Pare che Gautier abbia scritto anche opere migliori (me lo auguro), ma non voglio averci più nulla a che fare. Per me può stare nel fossato della torre con tutte le donne morte che preferisce.

Giusto perché voglio ribadire che il racconto gotico e macabro può essere anche delizioso, aggiungo anche un consiglio di lettura.
The Graveyard Book – adattamento a fumetti da Nei Gaiman

Quest'opera è fantastica. Fidatevi, se volte morti e vampiri, lasciate perdere Gautier e scegliete Gaiman. 
Si tratta della versione a fumetti del romanzo Il figlio del cimitero. Considerata la trama e il fatto che Gaiman sia anche un autore di fumetto, penso che la versione illustrata sia anche meglio del romanzo, ma questi sono gusti personali.
Un neonato sfugge per caso al massacro della propria famiglia e si rifugia in un cimitero. Qui i morti decidono di prendersene cura con l'approvazione della Signora in persona e un vampiro, Silas, diventa il suo tutore. Bod cresce, quindi, vivo tra i morti, con la capacità di vedere i fantasmi e di giocare con loro, con qualche problema di interazione con gli altri ragazzi vivi e un assassino ancora sulle sue tracce. La sua crescita è mostrata attraverso dei racconti godibili da soli, ma che insieme vanno a formare una trama più articolata.
Si tratta di una delle più belle storie d'adozione che mi sia mai trovata a leggere e più di una volta mi si sono inumiditi gli occhi. È semplicemente adorabile il rapporto di Bod con Silas. Silas è un vampiro serio e responsabile, con probabilmente qualche problema irrisolto con la sua condizione, e prende molto seriamente il suo compito di tutore. È un vampiro, però, inerme di fronte alle crisi di ribellione adolescenziale di Bod, con qualche problema a dimostrarsi caloroso. Riesce ad essere insieme paterno, protettivo e terrificante con un sottofondo di pericolosità che non viene mai meno e che contrasta con l'assoluta mancanza di paura che Bod ha di lui.
Tutti i fantasmi del cimitero si sforzano di crescere e di educare Bod, con tentativi ora maldestri, ora comici, ora commuoventi. Nel cimitero di Bod non manca nulla di quello che è l'immaginario fantastico, ci sono streghe, lupi mannari, fantasmi di impiccati, creature antichissime che proteggono dei tesori, ma nessuna di esse è come i vivi la immaginano. Bod si avvicina a loro senza alcun pregiudizio, in quella che per lui è la normalità. I suoi veri problemi sono sempre causati dai vivi, che non capiscono e bramano il potere.

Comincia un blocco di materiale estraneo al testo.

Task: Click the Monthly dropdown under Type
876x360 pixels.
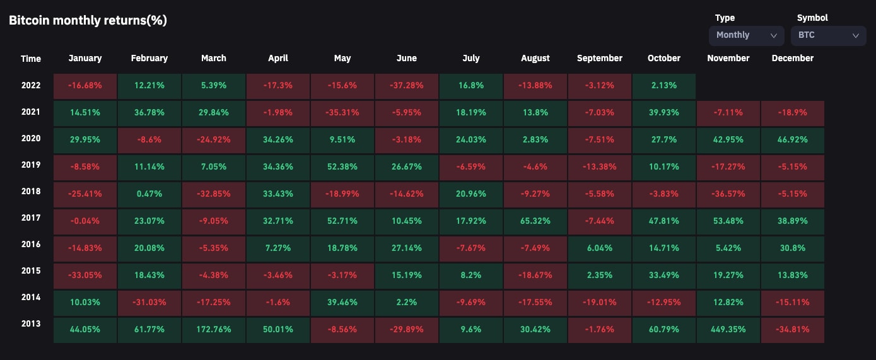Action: click(746, 35)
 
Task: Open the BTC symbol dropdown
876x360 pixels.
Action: click(828, 35)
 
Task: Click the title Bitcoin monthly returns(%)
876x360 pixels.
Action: click(88, 20)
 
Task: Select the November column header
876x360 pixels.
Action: click(728, 58)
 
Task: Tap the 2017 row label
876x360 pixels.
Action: click(30, 218)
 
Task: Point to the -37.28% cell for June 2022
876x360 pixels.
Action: click(407, 86)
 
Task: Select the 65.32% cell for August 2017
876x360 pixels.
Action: click(535, 221)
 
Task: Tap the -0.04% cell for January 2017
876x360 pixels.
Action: click(85, 221)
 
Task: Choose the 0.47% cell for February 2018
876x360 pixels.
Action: click(149, 194)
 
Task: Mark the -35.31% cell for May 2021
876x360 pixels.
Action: click(342, 113)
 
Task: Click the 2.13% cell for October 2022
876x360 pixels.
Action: click(664, 86)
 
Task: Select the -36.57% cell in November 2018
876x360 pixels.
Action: click(728, 194)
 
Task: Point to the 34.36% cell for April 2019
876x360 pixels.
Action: click(278, 167)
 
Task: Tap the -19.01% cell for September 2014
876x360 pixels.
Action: click(600, 302)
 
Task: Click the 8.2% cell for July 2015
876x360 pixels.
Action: click(471, 275)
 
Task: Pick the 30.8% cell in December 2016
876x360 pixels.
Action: click(793, 248)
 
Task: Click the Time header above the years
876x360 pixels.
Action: click(30, 59)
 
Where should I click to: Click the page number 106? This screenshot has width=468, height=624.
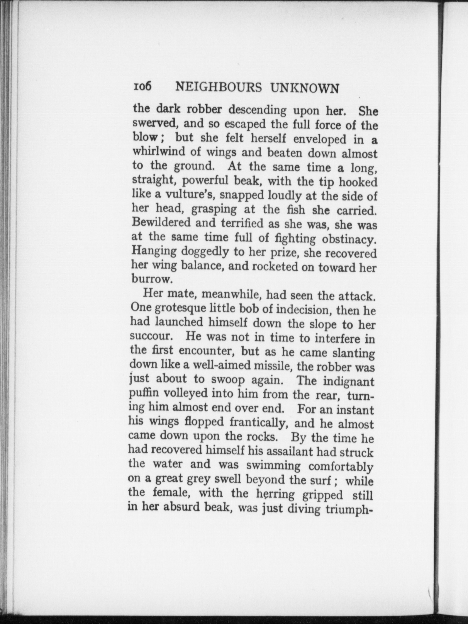tap(142, 87)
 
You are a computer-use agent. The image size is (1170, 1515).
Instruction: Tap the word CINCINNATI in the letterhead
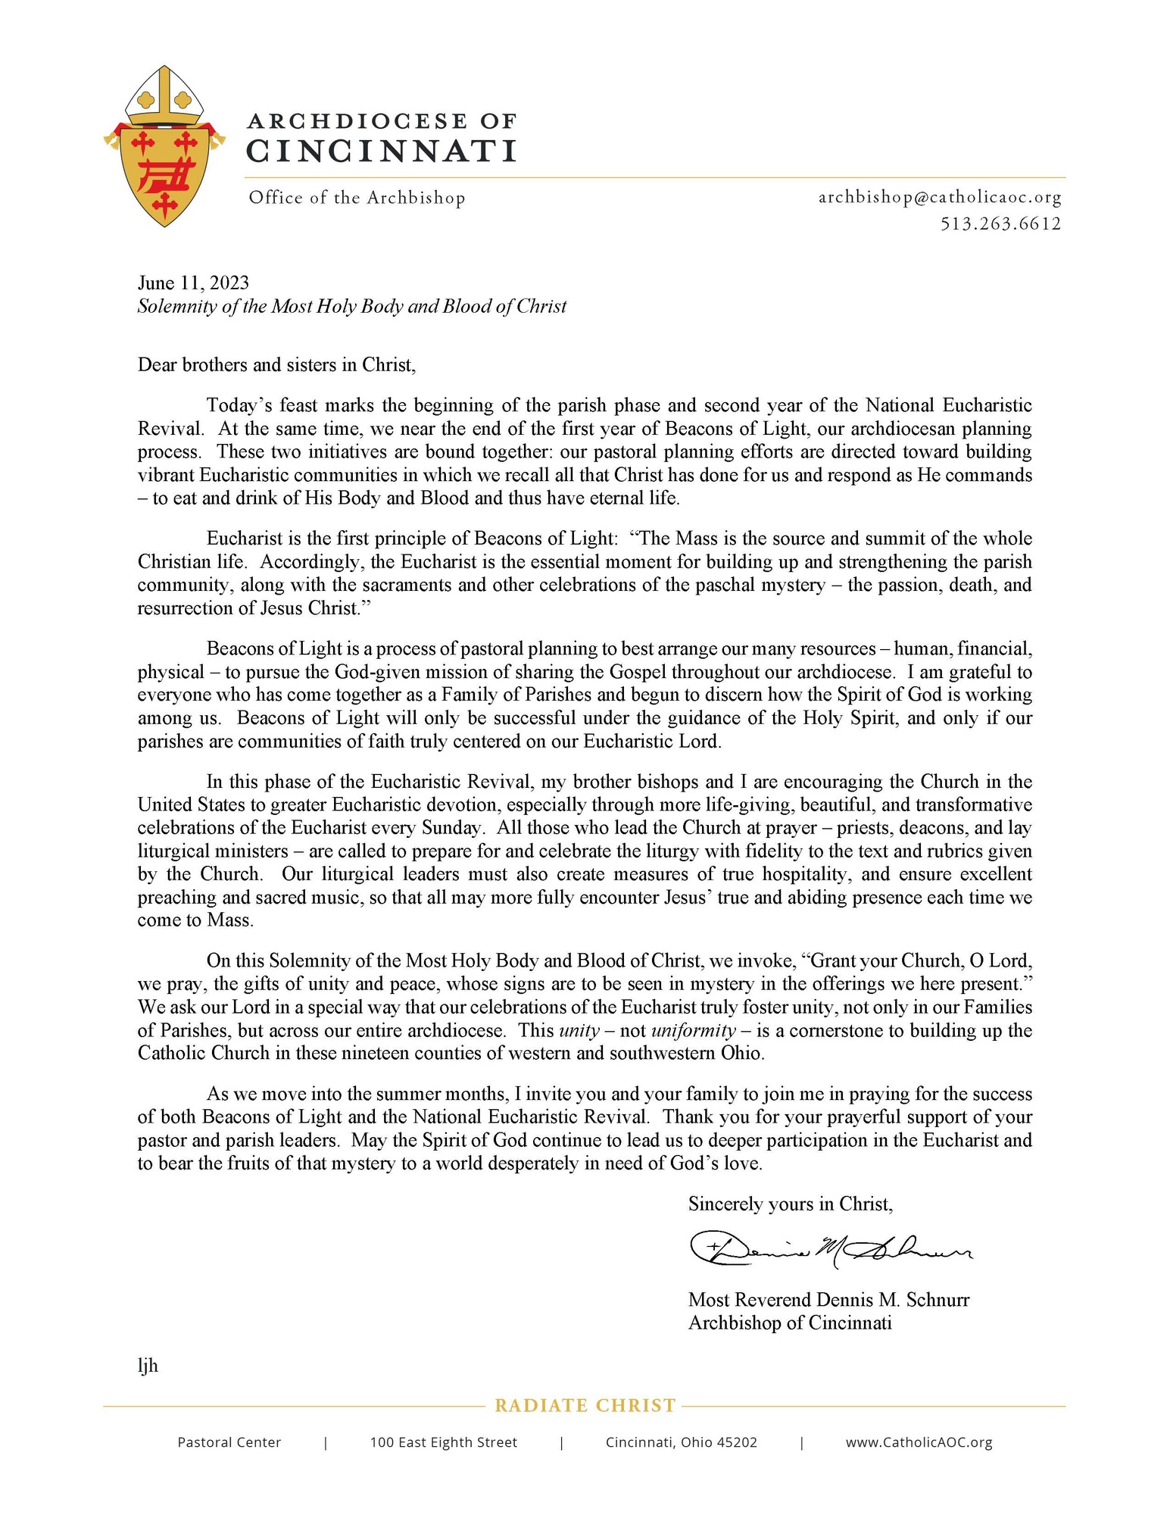click(x=382, y=151)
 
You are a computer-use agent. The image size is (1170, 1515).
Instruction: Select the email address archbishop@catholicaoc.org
click(x=940, y=198)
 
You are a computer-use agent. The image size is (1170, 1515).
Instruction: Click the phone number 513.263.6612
click(x=1000, y=223)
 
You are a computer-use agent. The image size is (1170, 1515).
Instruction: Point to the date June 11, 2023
click(x=193, y=283)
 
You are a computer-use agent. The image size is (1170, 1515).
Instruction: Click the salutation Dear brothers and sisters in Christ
click(x=276, y=365)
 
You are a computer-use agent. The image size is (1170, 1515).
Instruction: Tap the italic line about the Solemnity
click(x=351, y=306)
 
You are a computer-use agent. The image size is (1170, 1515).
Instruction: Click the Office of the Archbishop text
click(x=357, y=198)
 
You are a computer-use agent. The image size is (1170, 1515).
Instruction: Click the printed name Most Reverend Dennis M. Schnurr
click(x=828, y=1300)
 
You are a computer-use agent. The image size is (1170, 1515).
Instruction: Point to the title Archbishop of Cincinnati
click(x=790, y=1323)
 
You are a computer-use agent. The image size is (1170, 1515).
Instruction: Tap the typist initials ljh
click(x=148, y=1366)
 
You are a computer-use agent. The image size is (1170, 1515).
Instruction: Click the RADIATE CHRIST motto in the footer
click(x=585, y=1406)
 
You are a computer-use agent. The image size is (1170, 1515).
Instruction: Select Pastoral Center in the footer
click(x=229, y=1442)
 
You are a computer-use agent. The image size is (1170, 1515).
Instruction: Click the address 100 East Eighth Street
click(x=443, y=1442)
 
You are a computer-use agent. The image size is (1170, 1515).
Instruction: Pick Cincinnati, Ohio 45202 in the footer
click(x=681, y=1442)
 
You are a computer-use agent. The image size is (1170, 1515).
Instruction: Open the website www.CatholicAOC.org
click(x=919, y=1442)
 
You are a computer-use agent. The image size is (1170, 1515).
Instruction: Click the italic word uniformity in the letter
click(x=693, y=1030)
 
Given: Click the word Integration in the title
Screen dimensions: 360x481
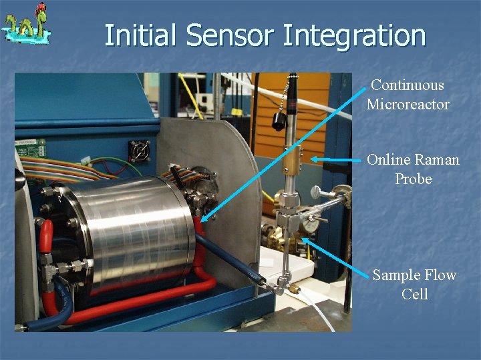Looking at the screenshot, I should coord(354,35).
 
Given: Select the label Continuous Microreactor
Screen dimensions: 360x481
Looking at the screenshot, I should coord(408,95).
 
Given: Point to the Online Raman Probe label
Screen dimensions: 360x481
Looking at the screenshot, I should coord(413,169).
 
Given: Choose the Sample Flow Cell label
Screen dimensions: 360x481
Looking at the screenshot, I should coord(414,284).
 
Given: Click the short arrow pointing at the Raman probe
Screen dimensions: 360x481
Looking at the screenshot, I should coord(337,160).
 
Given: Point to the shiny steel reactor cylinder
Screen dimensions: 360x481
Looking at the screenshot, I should coord(134,227).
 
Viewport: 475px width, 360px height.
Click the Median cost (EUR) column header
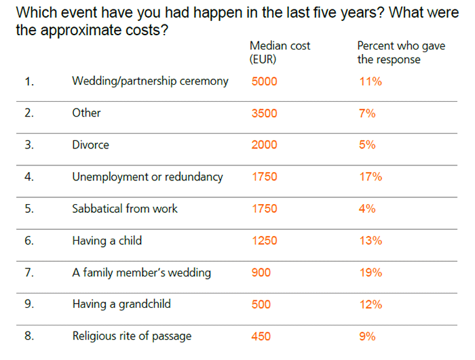[x=280, y=52]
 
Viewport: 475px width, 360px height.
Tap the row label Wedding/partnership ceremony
[x=150, y=81]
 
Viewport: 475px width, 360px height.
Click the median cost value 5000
[x=264, y=81]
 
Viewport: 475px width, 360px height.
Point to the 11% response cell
[x=371, y=81]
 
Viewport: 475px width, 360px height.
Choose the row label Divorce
[x=90, y=145]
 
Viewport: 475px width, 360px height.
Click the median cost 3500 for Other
[x=264, y=113]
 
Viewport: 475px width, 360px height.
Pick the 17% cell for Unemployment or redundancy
[x=371, y=177]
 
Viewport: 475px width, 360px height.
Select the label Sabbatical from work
[x=125, y=209]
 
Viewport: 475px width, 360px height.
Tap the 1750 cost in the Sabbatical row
[x=264, y=209]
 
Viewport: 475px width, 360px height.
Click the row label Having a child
[x=107, y=241]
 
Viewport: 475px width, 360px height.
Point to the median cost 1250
[x=264, y=241]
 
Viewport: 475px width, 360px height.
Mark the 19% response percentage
[x=371, y=273]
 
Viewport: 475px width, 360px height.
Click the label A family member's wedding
[x=141, y=273]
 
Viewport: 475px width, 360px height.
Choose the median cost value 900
[x=261, y=273]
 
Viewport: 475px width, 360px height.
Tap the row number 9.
[x=29, y=304]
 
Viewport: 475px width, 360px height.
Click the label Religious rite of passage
[x=132, y=336]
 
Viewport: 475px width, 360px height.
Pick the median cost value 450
[x=261, y=336]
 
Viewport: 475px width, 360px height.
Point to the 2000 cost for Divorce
[x=264, y=145]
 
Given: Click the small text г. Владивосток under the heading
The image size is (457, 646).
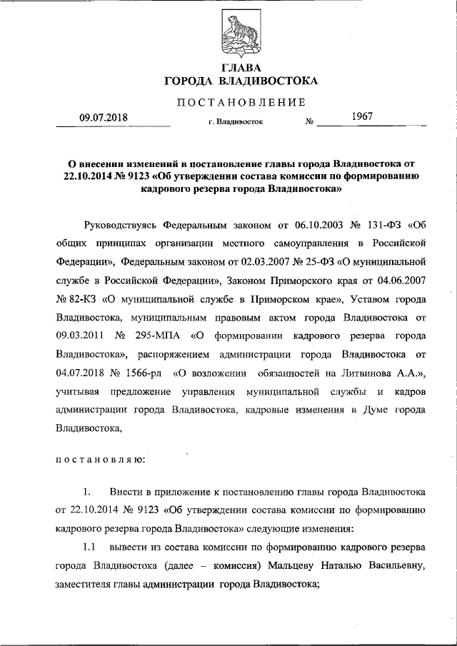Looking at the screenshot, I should (236, 122).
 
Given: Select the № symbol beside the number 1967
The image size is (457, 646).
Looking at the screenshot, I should (310, 122).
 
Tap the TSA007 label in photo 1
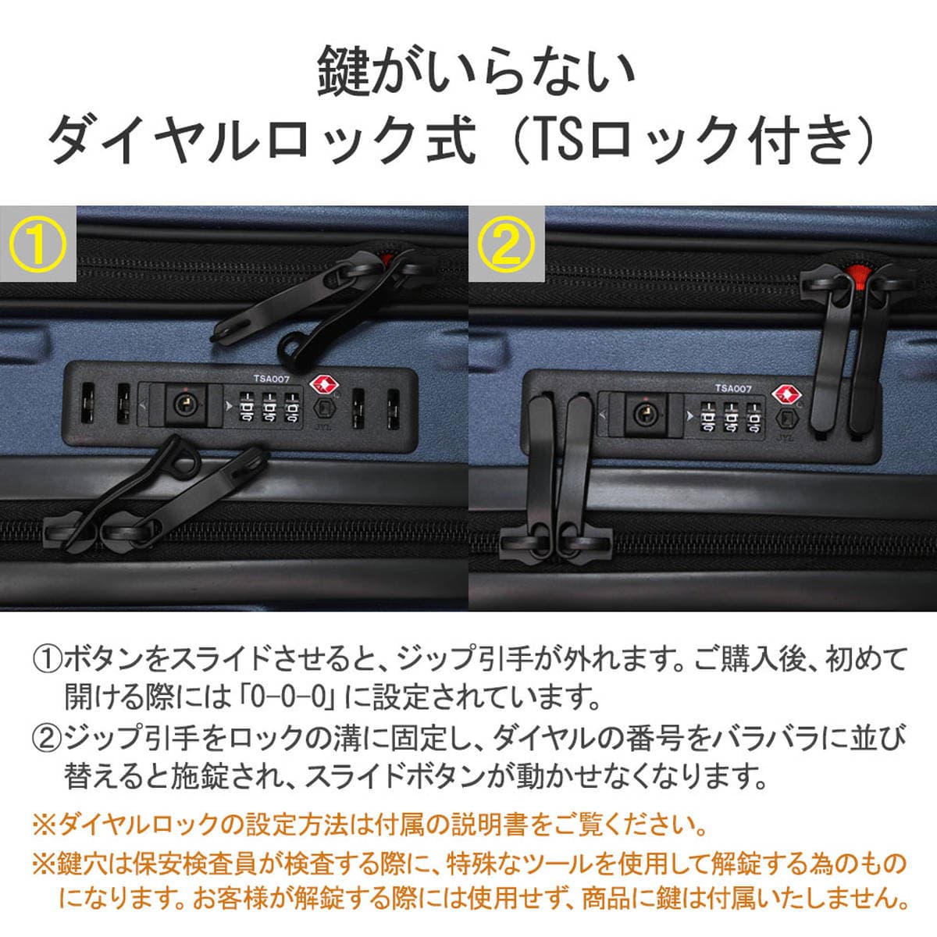pyautogui.click(x=271, y=378)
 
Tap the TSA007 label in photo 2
pyautogui.click(x=733, y=388)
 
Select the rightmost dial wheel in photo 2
pyautogui.click(x=754, y=416)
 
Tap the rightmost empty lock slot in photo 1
pyautogui.click(x=393, y=409)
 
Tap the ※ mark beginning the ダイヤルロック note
pyautogui.click(x=45, y=827)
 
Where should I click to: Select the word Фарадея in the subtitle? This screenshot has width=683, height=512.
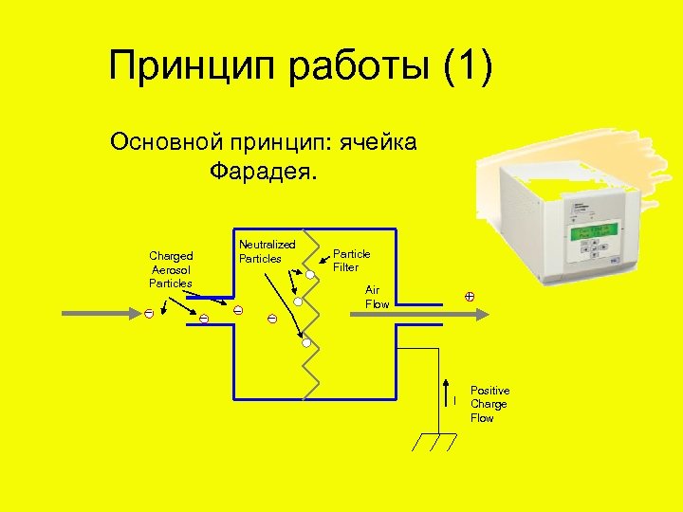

Infine un'informazione di servizio.
Ieri sono arrivati i francesi per lo scambio culturale. Io ospito M.A., una collega francese giramondo e, a parte poche ore libere, come questa, tutte le nostro giornate sono organizzate in funzione dello scambio (alla faccia degli insegnanti che lavorano solo poche ore al giorno) quindi non so se avrò il tempo di aggiornare il blog. Non lo escludo a priori, ma la verità è che non ne ho idea. 
Ci si rilegge appena possibile!

venerdì 1 aprile 2016

Perché io sono io


Oggi è il primo aprile, giornata mondiale dei pesci e degli scherzi. 
Io devo aver per errore invocato lo stesso Spirito del Pesce, oggi.
Intendiamoci, la mia vita è spesso surreale, mi succedono cose buffe, vengo in contatto con storie e persone fuori dalle righe e ho un particolare amore per tutto ciò che esula dall'ordinario che mi porta ad approfondire proprio quelle cose che magari altri tenderebbero a tralasciare.
La mattinata di oggi, tuttavia, ha toccato vette di surrealtà tali che merita di essere condivisa.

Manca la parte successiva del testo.